The language of Oc: Languedoc

I find it odd that as much as I know about France’s wine regions, I know little about the Languedoc-Roussillon area. I’m about to change that.

In the last week, I joined five other people in an impressive tasting of 11 red wines from this region of southwest France. The wines were extraordinary and represent some of the best values in premium wine.

Languedoc is “the language of yes,” or the “language of the Oc,” short for Occitane. In the 16th century “oc” meant yes in this region of France. But it would be “oui” that the country would adopt much later. The Roussillon area was once part of Spain and today it still has the Catalan influences in culture and language. It represents only 10 percent of the wine produced in the Languedoc-Roussillon. But together they producer more than 30 percent of the country’s wine.
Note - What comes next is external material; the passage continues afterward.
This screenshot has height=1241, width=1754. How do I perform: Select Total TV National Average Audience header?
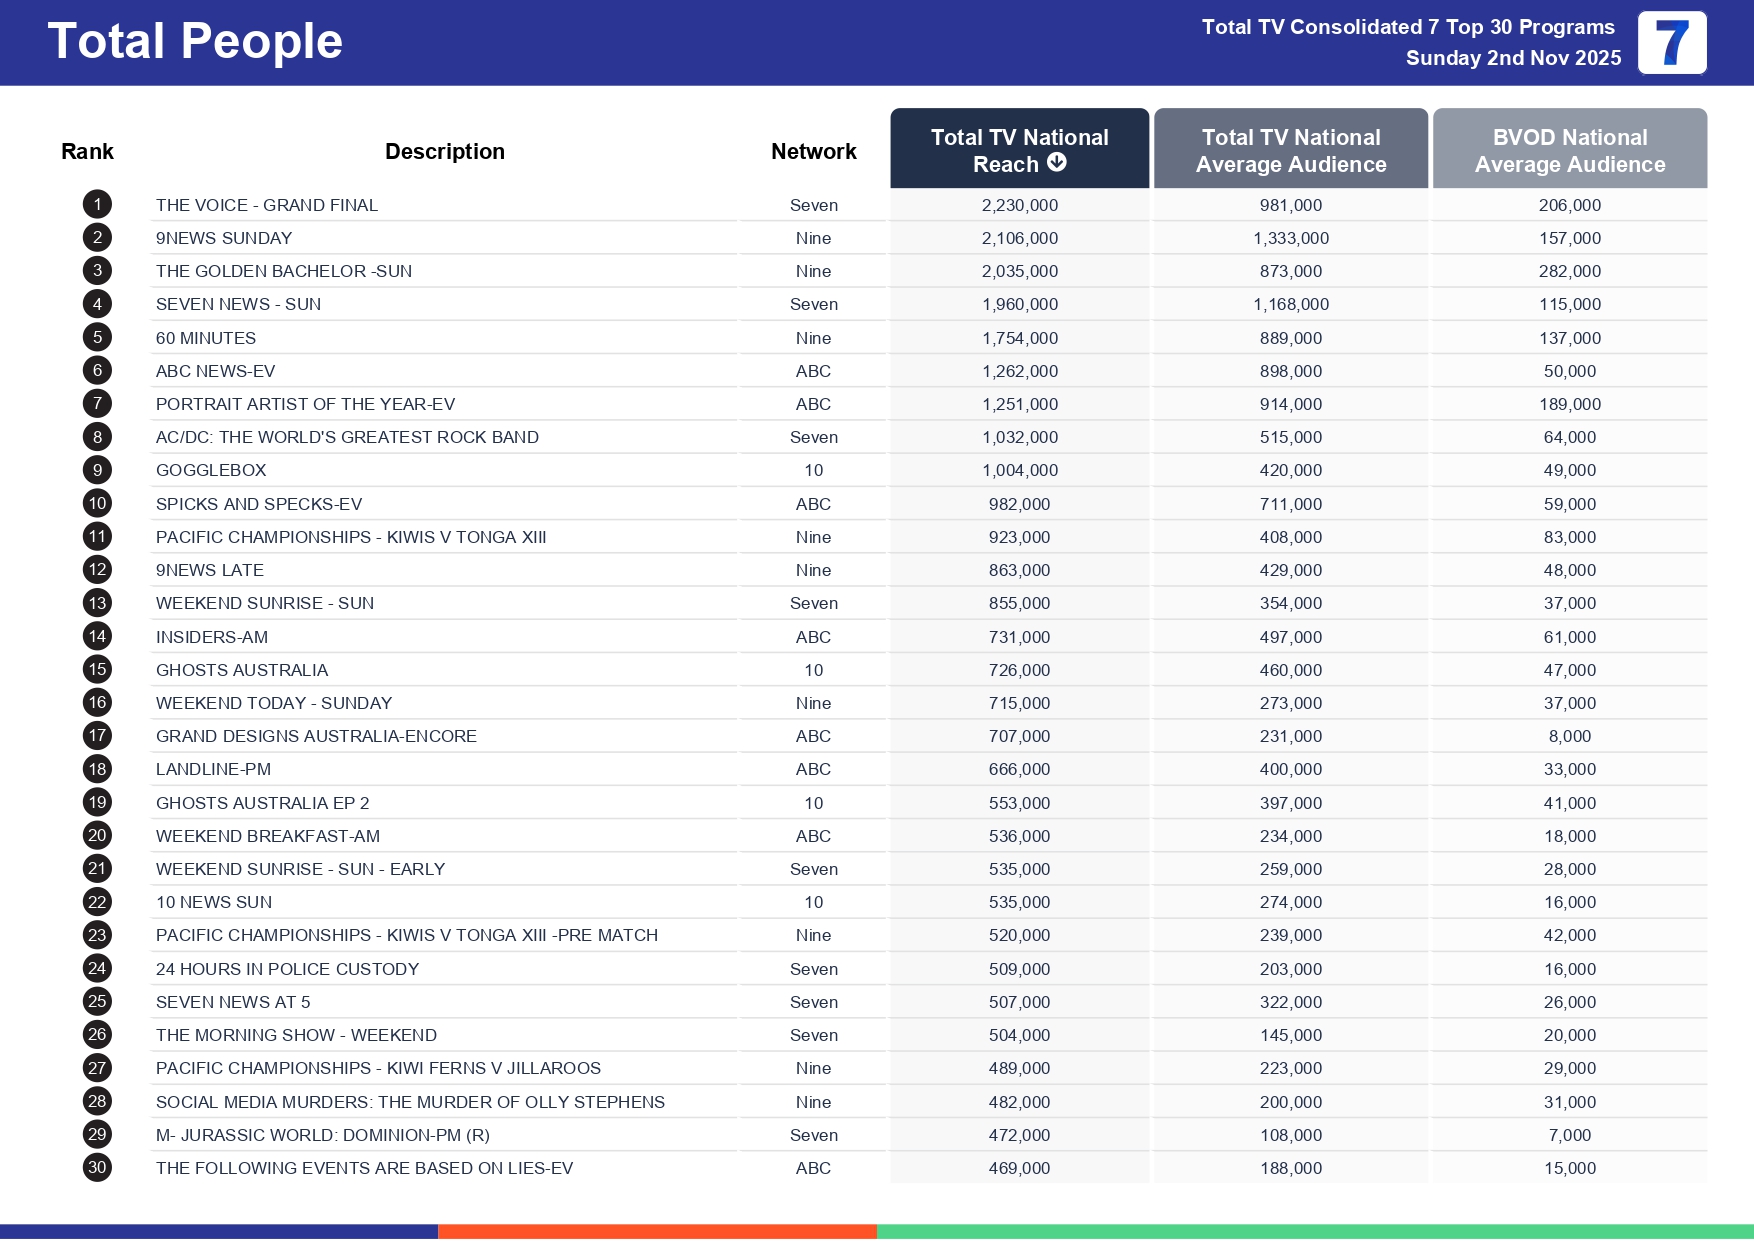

Still, try to find one in your local wine store. Even the best wine stores are ignoring this region. So, why aren’t we very interested?

Until now, the region made plonk. Wine producers were hobbled by phyloxerra and turned to importing juice from Algeria to make ends meet. Not until an AOC was created in 2007 did new producers focus on bringing quality to the region. Today there are many winemakers who are producing world-class wines. Gerard Bertrand is making terrific wines from several vineyards he owns. Other big labels include Chateau de La Negly, Domaine Gauby, and Chateau des Truffiers.

More than 70 percent of the wines are produced by co-ops, which I think hurts them in their goals. Using a common winery to vinify wines could force winemakers to take short-cuts. They can lose control of how a wine is made by a central winery eager to get every member’s wines into bottle.

The Languedoc is also leading the country in biodynamic farming. Producers like Bertrand are obsessed with it — and it shows in his impressive portfolio.

I’ll have specific tasting notes at a later date.